NOBLE COUNTY, Ind. (WANE) – When Noble County built a new jail nearly 20 years ago, leaders made it four times the size of the old facility to deal with overcrowding. Now, it’s only about half-full. It can house up to 263 inmates in four different cell blocks, but its numbers the last few years haven’t come close to that.
“The last year, we’ve been in the hundreds, low hundreds, right around a hundred. The year before that, we were probably about 150 maybe for an average daily,” Noble County Sheriff Doug Harp said.
Harp said inmates average around a 26-day stay in the facility. Last July, Indiana implemented new sentencing guidelines in part to help reduce the prison population. Harp said that change paired with a revamp of community corrections led to the drop in numbers.
“There’s a lot of other programs that are going in our community that have kept people out of jail,” Harp said.
While there are a lot more empty beds, Harp said there are still people in every block.

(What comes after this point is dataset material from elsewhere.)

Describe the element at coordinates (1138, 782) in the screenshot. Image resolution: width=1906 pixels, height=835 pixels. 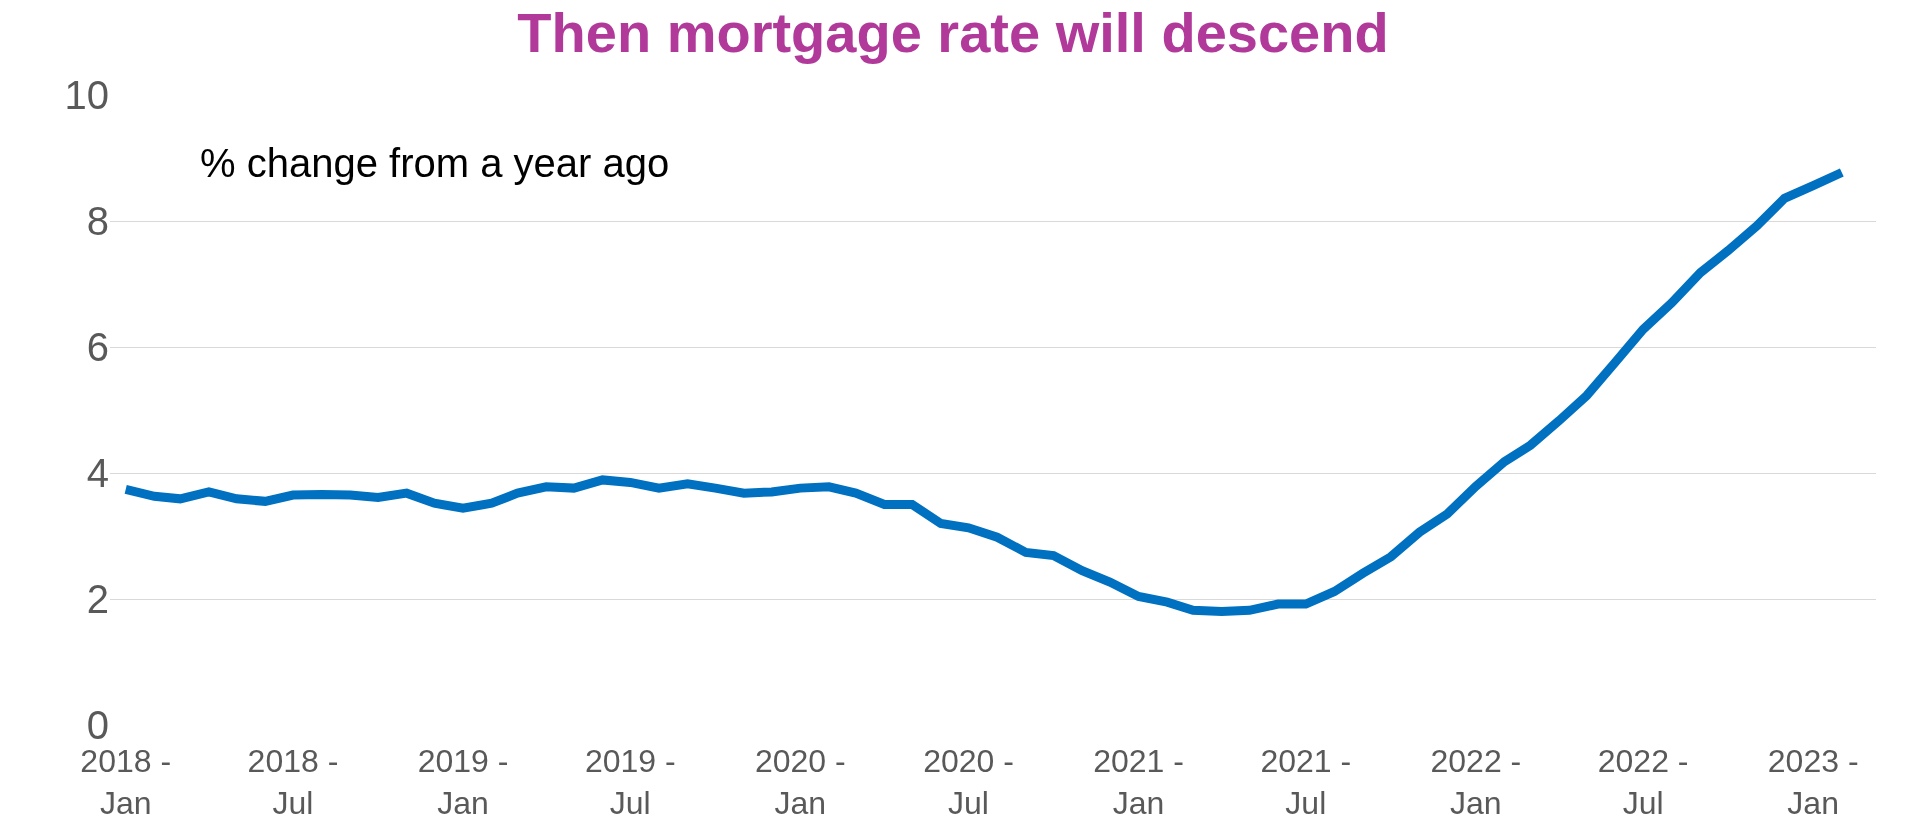
I see `x-tick-label: 2021 - Jan` at that location.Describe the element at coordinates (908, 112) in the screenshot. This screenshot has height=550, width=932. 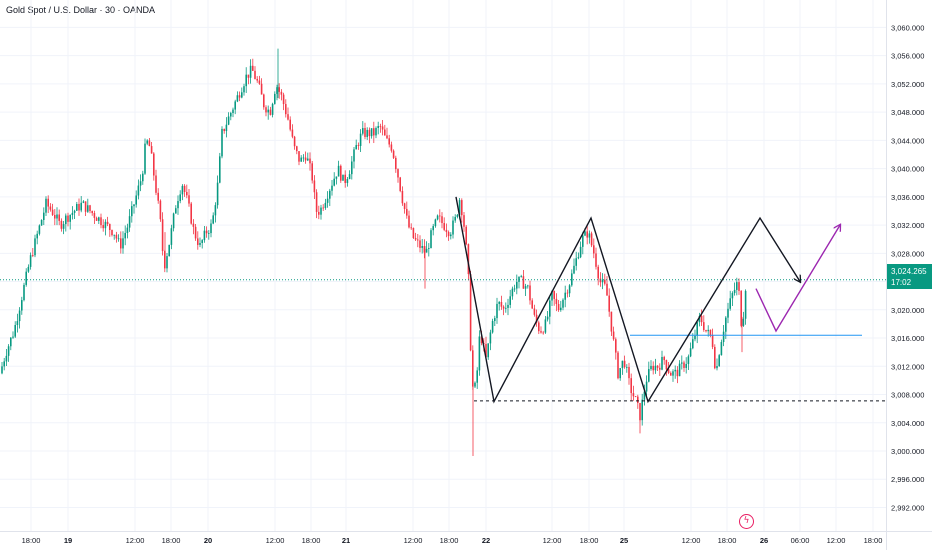
I see `y-tick-label: 3,048.000` at that location.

“From a tax base, we’ve got the same amount of lights and utilities that we did before. The operating costs haven’t gone up,” Harp said.
Harp said having the extra space helps keep the peace.
“When people are overcrowded, you’re more apt to have fights in the blocks and things like that, problems between the offenders and the staff,” Harp said. “It’s much easier dealing with a hundred people than two hundred, so there are a lot of pluses.”
The Department of Corrections gives the county $35 a day per inmate.
“We had years where we generated around a million dollars a year back to county general with the housing of department of correction offenders. So, those days are gone,” Harp said.
Even though that revenue is down significantly, Harp said the jail can’t cut operational costs.
“You’ve got certain positions within the jail that you have to man 24/7. You have to have people in those critical positions. So, it doesn’t really allow you to reduce our current staffing levels at all,” Harp said.
There is a chance other counties with overcrowding could use some of the empty beds. Harp said one county has already reached out about the idea.
“That’s a possibility, so we could see our prison population or jail population go up a little bit because of that. It probably wouldn’t be substantial. We’re talking maybe 10 or 20 offenders that he’d ask about housing here,” Harp said.
Harp said there’s a chance the legislation could change again. If that happens, the jail could start getting more inmates in the next few years.